7 Eylül 2008 Pazar

Spor Akademileri ve Türk Sporu


Üniversitelerin beden eğitimi bölümleri için her yıl binlerce genç amansız bir mücadele ve kıran kırana bir rekabet veriyor. Amaç bu ülkenin beden eğitimcisi,spor yöneticisi,antrenörü olmak. Herkesin idealine ve işine saygılıyım ama gerçekleri de göz ardı etmemezlik olmaz hani.

Beden eğitimi ve spor yüksek okulu öğrencisi konumundakiler ve sporun hayatında ki önemi büyük olan bu arkadaşlarımız spor akademisi öğrencisi olmaktan muazzam derecede pişmanlar .

İnsanlar hep kendilerinden uzakta şeyler için umut ederler, onu bir türlü kaba sığdıramazlardır. Onlar için de bir zamanlar bu böyleydi. Hepsinin tek hayaliydi spor akademisi ve onun öğrencisi olmak ama görüldü ki ülkemde hayal kurmak , idealist olmak ve bazı şeyleri değiştirebilmek imkansızmış.

Birçok genç bu okullara girmek için ter döküyor , yazın sıcağında güneşin altında , oksijensiz salonlarda çalışıyor, birçok genç yıllarını spora vererek doğal olarak bu okullardan bir beklenti içinde oluyor ama biri geliyor yolda dahi yürümemiş önünden geçen topu dahi eğilip almamış , değil derbi maçı spor haberi bile seyretmemiş ama gelin görün ki o kişi tıngır mıngır elini kolunu sallayarak spor akademisine girmiş yüksek yüksek öss hampuanları ile.

Bu bir olumsuzluk bir motivasyon , istek kaybı yaratıyor . Gelin görün bir de bu öğrencilerin okul içindeki durumlarını isteklerini , ideallerini . Ortaya işte kısa yoldan para kazanmaya çalışan insanlar , sporcu tanımı aykırısı sporcular, başarısız takımlar ve organizasyonlar, altın madalyasız olimpiyatlar çıkıyor.

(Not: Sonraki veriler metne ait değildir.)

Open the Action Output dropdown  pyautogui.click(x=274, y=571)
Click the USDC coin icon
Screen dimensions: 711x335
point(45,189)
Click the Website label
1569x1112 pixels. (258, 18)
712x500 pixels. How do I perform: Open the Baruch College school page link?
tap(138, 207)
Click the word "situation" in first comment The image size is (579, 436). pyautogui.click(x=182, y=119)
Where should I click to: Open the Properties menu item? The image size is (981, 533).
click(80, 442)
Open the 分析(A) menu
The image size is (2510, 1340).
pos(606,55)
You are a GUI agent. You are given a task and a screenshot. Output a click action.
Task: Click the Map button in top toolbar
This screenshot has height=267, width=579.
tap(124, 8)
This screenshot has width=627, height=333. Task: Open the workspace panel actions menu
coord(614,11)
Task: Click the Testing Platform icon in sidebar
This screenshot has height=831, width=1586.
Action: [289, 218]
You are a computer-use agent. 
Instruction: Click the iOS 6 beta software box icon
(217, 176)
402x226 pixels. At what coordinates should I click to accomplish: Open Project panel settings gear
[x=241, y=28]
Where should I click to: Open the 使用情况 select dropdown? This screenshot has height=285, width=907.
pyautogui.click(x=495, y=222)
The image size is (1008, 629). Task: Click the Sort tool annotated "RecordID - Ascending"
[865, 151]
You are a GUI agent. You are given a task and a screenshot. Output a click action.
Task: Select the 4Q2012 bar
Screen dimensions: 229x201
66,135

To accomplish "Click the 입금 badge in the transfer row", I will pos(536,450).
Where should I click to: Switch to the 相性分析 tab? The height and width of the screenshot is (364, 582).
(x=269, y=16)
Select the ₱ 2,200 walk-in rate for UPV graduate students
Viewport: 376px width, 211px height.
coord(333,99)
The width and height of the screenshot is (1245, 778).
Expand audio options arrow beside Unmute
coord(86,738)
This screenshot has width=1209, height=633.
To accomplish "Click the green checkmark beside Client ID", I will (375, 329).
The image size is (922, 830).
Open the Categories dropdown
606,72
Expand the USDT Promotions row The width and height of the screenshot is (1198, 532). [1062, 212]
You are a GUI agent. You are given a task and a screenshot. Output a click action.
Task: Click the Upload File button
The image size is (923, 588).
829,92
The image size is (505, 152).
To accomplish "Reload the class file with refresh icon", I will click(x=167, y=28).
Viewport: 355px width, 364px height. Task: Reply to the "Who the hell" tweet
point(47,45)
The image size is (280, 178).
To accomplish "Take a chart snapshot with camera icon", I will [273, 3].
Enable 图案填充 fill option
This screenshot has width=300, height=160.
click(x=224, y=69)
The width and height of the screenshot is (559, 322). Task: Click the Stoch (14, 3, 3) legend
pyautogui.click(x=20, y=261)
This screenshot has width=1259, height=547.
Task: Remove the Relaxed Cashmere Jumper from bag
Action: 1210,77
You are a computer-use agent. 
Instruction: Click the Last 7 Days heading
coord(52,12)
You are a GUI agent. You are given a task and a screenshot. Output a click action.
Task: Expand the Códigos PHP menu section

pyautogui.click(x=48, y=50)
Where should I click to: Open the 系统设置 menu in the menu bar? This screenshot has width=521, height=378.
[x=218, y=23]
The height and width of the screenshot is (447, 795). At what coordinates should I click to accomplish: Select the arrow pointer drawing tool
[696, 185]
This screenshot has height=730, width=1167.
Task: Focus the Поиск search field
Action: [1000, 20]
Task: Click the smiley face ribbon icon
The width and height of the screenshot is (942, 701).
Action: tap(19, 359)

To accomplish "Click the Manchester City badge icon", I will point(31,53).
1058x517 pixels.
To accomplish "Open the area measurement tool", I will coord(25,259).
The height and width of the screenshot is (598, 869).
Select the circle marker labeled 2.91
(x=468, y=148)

Evet konu nereden nereye geldi . Bu olaylar işte bu kadar uzun ve ehemmiyetli .Türk sporu ve sporcusu kimlere emanet ediliyor görün ve duyun . Gençlerimiz , yavrularımız kimler tarafından idare ediliyor işitin ve düşünün, sonra da karalara bağlamayın altınsız olimpiyatlar , kavgalı maçlar , şikeci sporcuların ardından...


Türk sporu ve spor eğitmeni kökünden başlanarak bir vizyon kazandırılmalı , nasıl ki bir şampiyon atlet küçükken bu spora başlıyor ve titizlikle eğitiliyorsa , o sporcunun yetiştiricisi de onun kadar eğitim görmeli , belli bir donanıma sahip olmalı .Belki ondan sonra altınlar, gümüşler gelir belki ondan sonra sporcu tanımımız , spoara bakış açımız değişir.